*DATA FOR THE TASK*
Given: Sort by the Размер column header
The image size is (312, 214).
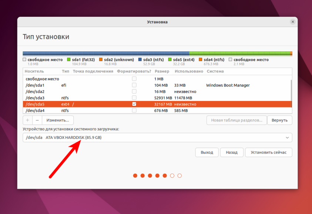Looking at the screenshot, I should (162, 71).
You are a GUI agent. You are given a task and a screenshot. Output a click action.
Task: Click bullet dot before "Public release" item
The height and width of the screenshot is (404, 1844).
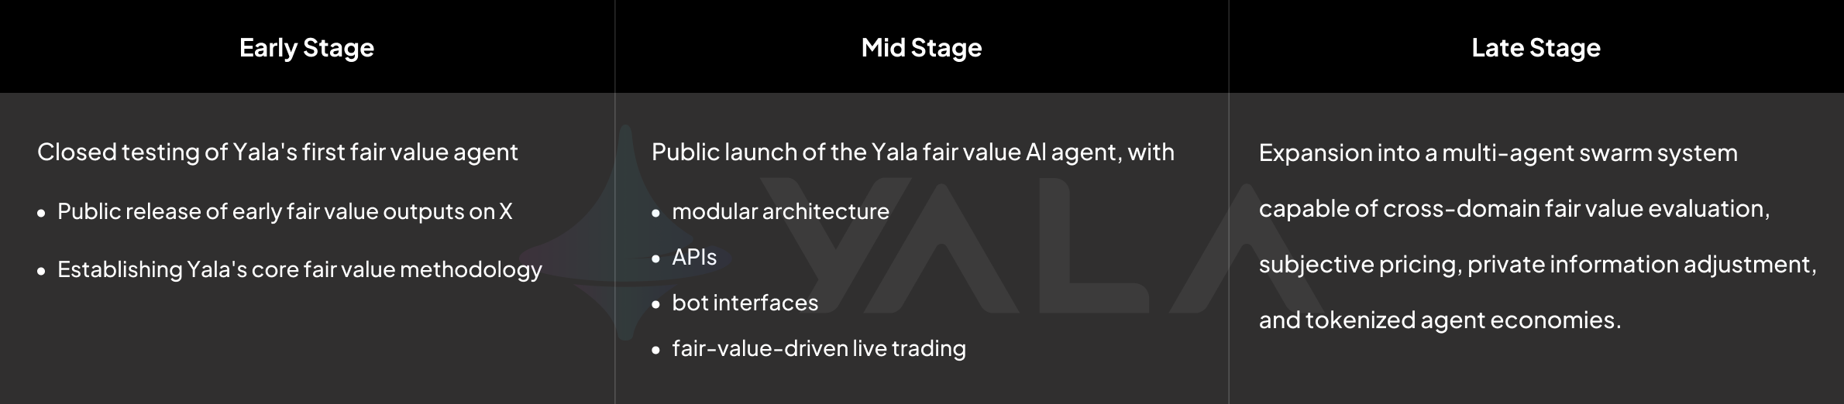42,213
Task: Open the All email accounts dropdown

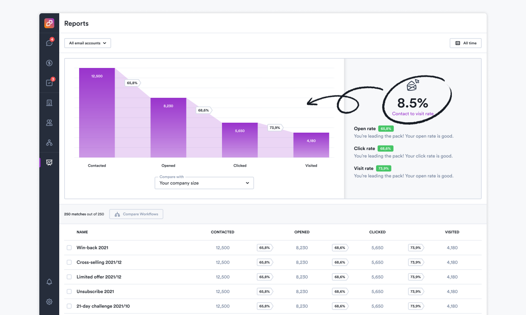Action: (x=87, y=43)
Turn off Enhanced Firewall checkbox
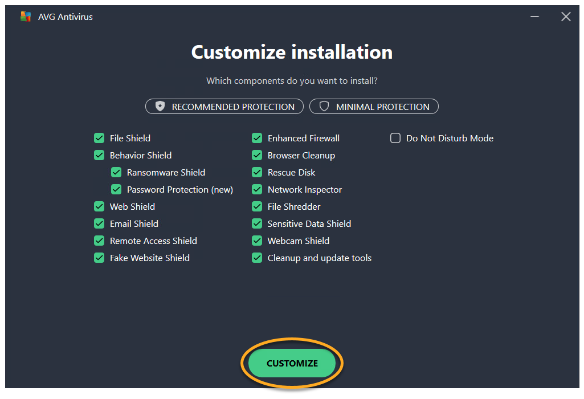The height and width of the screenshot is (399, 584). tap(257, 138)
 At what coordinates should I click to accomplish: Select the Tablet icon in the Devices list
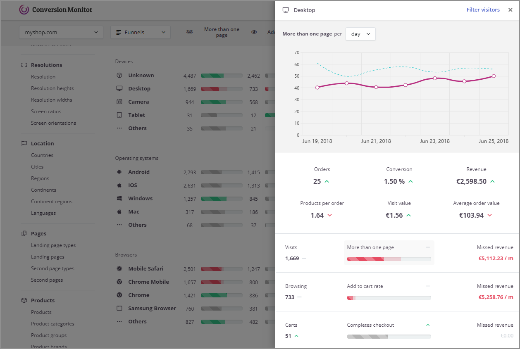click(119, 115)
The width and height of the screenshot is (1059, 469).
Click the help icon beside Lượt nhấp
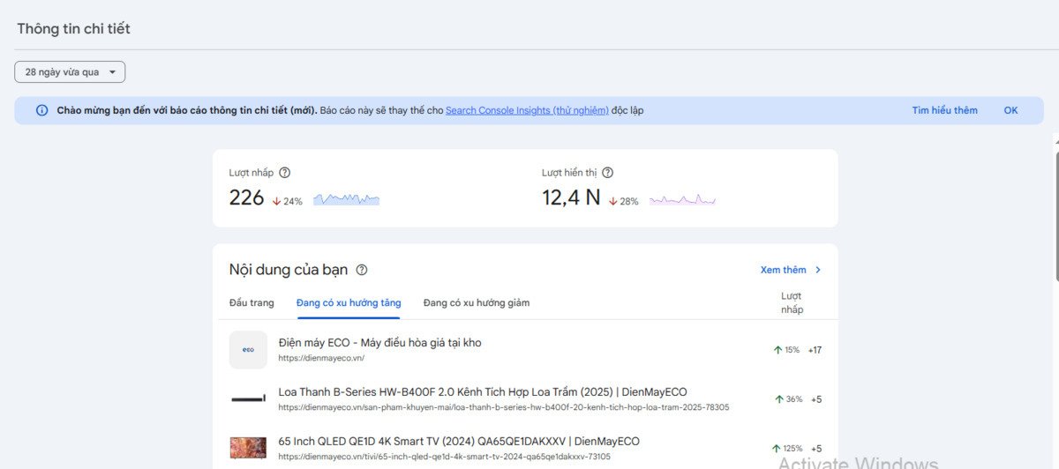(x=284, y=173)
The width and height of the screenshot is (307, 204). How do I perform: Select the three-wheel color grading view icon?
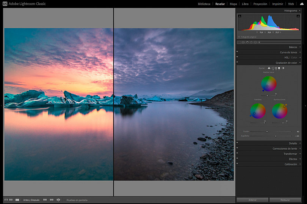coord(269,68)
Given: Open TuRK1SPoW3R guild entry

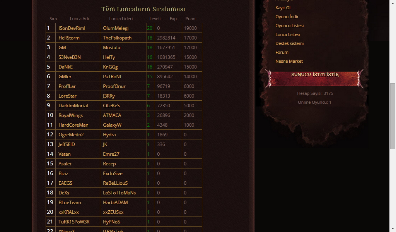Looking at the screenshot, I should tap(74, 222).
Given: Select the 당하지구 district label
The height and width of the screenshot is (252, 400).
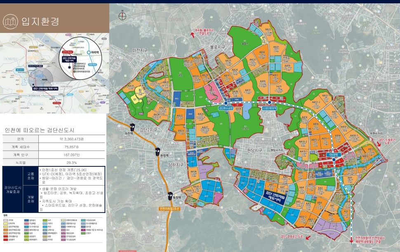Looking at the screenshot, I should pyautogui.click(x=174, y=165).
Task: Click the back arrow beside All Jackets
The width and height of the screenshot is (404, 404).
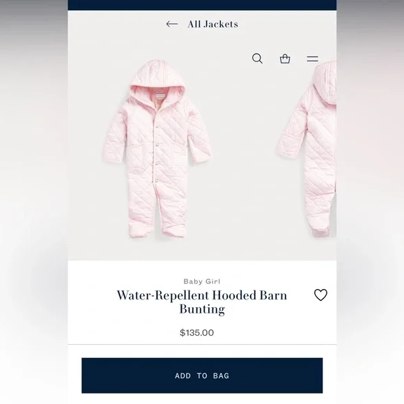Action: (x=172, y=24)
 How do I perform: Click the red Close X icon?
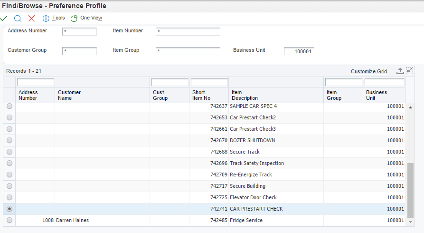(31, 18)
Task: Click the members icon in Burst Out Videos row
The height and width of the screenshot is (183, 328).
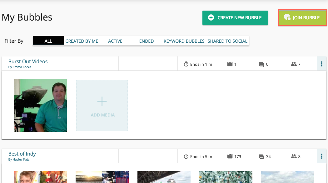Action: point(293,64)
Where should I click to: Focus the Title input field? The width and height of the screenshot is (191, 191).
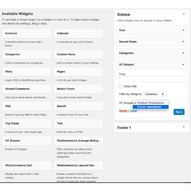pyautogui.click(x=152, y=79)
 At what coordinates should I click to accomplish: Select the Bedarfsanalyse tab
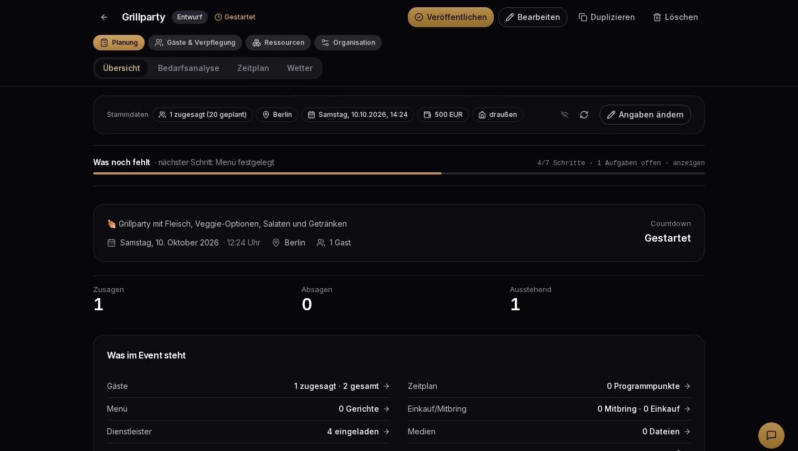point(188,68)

*EXERCISE BRIEF*
Would you transcribe all of the entries above exactly, minus the images?

*WRITTEN ANSWER*
Given: Sort by the Размер column header
The image size is (312, 214).
Looking at the screenshot, I should (162, 71).
You are a GUI agent. You are given a task and a screenshot. Output a click action.
Task: Click bullet dot before "Public release" item
The height and width of the screenshot is (404, 1844).
42,213
Task: Open the All email accounts dropdown

Action: (x=87, y=43)
Turn off Enhanced Firewall checkbox
The height and width of the screenshot is (399, 584). tap(257, 138)
 At what coordinates should I click to accomplish: Select the Tablet icon in the Devices list
click(119, 115)
The width and height of the screenshot is (1059, 469).
Click the help icon beside Lượt nhấp
(x=284, y=173)
The width and height of the screenshot is (307, 204). How do I perform: Select the three-wheel color grading view icon?
coord(269,68)
Given: Open TuRK1SPoW3R guild entry

Looking at the screenshot, I should tap(74, 222).
Given: Select the 당하지구 district label
The height and width of the screenshot is (252, 400).
Looking at the screenshot, I should pyautogui.click(x=174, y=165).
Task: Click the back arrow beside All Jackets
The width and height of the screenshot is (404, 404).
Action: (x=172, y=24)
 How do I perform: Click the red Close X icon?
(31, 18)
Task: Click the members icon in Burst Out Videos row
The height and width of the screenshot is (183, 328).
Action: point(293,64)
Where should I click to: Focus the Title input field? The width and height of the screenshot is (191, 191).
pyautogui.click(x=152, y=79)
 At what coordinates should I click to accomplish: Select the Bedarfsanalyse tab
point(188,68)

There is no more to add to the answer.